Cat prints on the dusty hood of my car. The annual mountain laurel-induced stuffy nose that never fails to appear. Mabee Dining Hall cookies awaiting me on my ever-cluttered desk. Egg drop soup that added comfort to comfort. An H-E-B bag sticky with to-go margarita. The church bell and its proclivity for odd times. “Deanie Baby” and “Midnight Ride.” Blueberries and chocolate chips because I can’t pick just one. Tuesdays at 7:00 p.m. that transitioned into Sundays at 6:30 p.m.
VIVIAN LE
Senior art history major
I remember the wild days when the campus was full of only first-years, all bundles of anxiety and eagerness to connect. Between the cringe-worthy GroupMe chats and the late-night Steak and Shake runs, there was a need to maintain normalcy in a world shut down. Looking back on my first year, it feels like a blur, an experience that only the class of 2024 will remember, full of illegally sneaking into friends’ dorms, moving out after the fall semester just to move back in the spring and the confusion that came when the campus opened back up and feeling left behind because of our abnormal first year.
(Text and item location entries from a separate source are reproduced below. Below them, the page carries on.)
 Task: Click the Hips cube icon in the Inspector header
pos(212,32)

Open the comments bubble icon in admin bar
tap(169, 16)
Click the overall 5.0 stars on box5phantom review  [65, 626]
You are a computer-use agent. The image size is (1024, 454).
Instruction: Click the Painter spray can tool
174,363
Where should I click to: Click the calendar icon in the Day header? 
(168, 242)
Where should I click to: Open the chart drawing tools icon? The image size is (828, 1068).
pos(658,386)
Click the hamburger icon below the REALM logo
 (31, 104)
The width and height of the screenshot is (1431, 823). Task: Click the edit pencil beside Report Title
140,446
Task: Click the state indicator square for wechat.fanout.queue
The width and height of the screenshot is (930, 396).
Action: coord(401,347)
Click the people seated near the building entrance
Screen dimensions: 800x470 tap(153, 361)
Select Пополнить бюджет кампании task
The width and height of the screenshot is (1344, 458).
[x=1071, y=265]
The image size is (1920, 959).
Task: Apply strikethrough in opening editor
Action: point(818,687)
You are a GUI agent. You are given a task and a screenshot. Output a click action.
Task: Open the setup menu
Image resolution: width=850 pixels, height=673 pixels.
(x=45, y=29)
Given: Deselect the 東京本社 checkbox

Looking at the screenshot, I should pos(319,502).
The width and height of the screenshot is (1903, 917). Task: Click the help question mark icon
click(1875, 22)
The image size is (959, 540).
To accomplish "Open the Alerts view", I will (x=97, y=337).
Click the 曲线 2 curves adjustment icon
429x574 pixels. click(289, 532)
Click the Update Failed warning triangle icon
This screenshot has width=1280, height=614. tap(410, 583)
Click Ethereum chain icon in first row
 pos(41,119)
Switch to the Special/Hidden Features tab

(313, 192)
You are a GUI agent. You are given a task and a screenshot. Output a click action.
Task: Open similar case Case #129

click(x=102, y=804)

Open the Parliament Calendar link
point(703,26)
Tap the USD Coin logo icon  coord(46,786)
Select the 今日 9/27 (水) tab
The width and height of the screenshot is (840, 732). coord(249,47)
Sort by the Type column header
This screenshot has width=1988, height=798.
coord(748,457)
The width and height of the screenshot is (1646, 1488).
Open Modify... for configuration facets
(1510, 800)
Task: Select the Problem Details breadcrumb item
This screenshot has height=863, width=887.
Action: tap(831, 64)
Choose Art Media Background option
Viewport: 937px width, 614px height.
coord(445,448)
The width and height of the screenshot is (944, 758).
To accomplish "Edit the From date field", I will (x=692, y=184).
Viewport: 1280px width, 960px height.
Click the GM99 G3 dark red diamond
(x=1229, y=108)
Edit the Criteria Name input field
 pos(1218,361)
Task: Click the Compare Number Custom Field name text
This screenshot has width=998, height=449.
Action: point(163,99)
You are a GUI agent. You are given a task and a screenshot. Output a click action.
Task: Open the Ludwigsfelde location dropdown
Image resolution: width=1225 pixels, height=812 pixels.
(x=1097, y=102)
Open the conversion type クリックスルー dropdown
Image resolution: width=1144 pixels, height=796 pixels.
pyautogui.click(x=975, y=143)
While I can’t speak for everyone, I felt lost and like a year of my college experience was gone and while most other students had a pre-pandemic first year, we didn’t and the sudden change felt suffocating. It feels surreal looking back at those anxiety-filled times of my life versus where I am now. I studied abroad and survived, I met some of the craziest and caring people ever, and I managed to claw my way out of the pit of depression that I feared was going to swallow me up in my first and sophomore years. It hasn’t been easy, but it has been fun, and that is all I could have ever asked for.